When you spill a bit of water onto a tabletop, the puddle spreads - and then stops, leaving a well-defined area of water with a sharp boundary. But the formulae scientists use to describe such a fluid flow say that the water should just keep spreading endlessly.
This mystery has now been solved by researchers at Massachusetts Institute of Technology - and while this phenomenon might seem trivial, the finding's ramifications could be significant.
"The classic thin-film model describes the spreading of a liquid film, but it doesn't predict it stopping," said graduate student Amir Pahlavan.
It turns out that the problem is one of scale, he said.
"It's only at the molecular level that the forces responsible for stopping the flow begin to show up.

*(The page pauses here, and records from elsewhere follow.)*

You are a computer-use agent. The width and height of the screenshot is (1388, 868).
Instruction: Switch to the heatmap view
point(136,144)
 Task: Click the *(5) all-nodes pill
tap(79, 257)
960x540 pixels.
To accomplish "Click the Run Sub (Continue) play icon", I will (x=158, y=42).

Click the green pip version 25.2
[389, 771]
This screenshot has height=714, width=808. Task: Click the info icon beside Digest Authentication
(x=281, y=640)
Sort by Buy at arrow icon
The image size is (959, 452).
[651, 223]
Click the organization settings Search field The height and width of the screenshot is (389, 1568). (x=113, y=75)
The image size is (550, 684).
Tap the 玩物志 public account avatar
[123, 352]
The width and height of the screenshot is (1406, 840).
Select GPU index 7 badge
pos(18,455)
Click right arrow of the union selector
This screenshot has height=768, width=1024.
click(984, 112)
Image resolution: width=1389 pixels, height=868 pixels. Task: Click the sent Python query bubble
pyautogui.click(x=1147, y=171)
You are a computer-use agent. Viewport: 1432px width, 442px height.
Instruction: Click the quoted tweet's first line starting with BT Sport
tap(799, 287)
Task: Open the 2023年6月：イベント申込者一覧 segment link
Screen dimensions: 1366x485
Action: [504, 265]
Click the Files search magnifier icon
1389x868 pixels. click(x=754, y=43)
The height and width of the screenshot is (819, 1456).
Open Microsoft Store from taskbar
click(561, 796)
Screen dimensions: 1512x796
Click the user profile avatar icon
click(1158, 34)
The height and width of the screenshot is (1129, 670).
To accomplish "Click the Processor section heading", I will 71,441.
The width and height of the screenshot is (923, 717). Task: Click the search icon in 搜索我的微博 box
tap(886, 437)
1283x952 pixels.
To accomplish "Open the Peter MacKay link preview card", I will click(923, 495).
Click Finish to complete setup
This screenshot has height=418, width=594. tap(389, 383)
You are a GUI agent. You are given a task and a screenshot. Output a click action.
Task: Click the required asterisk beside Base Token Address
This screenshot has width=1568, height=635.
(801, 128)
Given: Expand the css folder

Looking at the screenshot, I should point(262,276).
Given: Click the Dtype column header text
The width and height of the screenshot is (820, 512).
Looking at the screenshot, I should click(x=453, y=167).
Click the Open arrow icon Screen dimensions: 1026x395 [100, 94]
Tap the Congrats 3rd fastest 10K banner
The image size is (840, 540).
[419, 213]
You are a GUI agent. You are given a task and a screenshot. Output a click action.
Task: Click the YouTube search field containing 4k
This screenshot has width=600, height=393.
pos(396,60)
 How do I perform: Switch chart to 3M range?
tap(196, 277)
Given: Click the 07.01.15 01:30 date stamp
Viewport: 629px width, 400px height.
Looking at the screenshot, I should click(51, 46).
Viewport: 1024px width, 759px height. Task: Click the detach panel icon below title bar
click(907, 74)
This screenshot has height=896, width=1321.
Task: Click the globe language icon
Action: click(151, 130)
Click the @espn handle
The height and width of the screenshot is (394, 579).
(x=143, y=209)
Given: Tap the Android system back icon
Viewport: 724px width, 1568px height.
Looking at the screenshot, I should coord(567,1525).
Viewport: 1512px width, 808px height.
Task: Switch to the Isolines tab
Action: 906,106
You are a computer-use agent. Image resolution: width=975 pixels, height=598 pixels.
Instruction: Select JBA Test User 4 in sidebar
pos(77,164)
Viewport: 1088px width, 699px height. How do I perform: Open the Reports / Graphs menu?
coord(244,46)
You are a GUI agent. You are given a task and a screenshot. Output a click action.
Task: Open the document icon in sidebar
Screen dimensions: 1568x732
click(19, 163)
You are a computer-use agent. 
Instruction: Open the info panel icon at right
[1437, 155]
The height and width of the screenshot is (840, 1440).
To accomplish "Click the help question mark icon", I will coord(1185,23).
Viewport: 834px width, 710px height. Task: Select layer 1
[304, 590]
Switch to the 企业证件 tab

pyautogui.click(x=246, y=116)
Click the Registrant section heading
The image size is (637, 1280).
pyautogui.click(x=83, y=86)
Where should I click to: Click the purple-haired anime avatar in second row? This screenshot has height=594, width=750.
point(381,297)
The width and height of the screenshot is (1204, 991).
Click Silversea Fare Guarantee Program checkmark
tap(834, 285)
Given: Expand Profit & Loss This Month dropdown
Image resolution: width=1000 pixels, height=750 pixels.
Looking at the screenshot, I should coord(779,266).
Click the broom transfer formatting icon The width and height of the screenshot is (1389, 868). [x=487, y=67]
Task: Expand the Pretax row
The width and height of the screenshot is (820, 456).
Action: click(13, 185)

And even though these forces are minuscule, their effect changes how the liquid behaves in a way that is obvious at a much larger scale," he said.
Classical descriptions of spreading have a number of inconsistencies: For example, they require an infinite force to get a puddle to start spreading.
But close to a puddle's edge, "the liquid-solid and liquid-air interfaces start feeling each other," Pahlavan said.
"These are the missing intermolecular forces in the macroscopic description.
"Properly accounting for these forces resolves the previous paradoxes," he said.
"What's striking here," Pahlavan added, is that "what's actually stopping the puddle is forces that only act at the nanoscale."
For example, understanding these effects can be essential to figuring out how much oil is needed to keep a gear train from running dry, or how much drilling "mud" is needed to keep an oil rig working smoothly. Both processes involve flows of thin films of liquid.
Another area where the new findings could be important is in the design of microchips. As their features get smaller and smaller, controlling the buildup of heat has become a major engineering issue; some new system use liquids to dissipate that heat.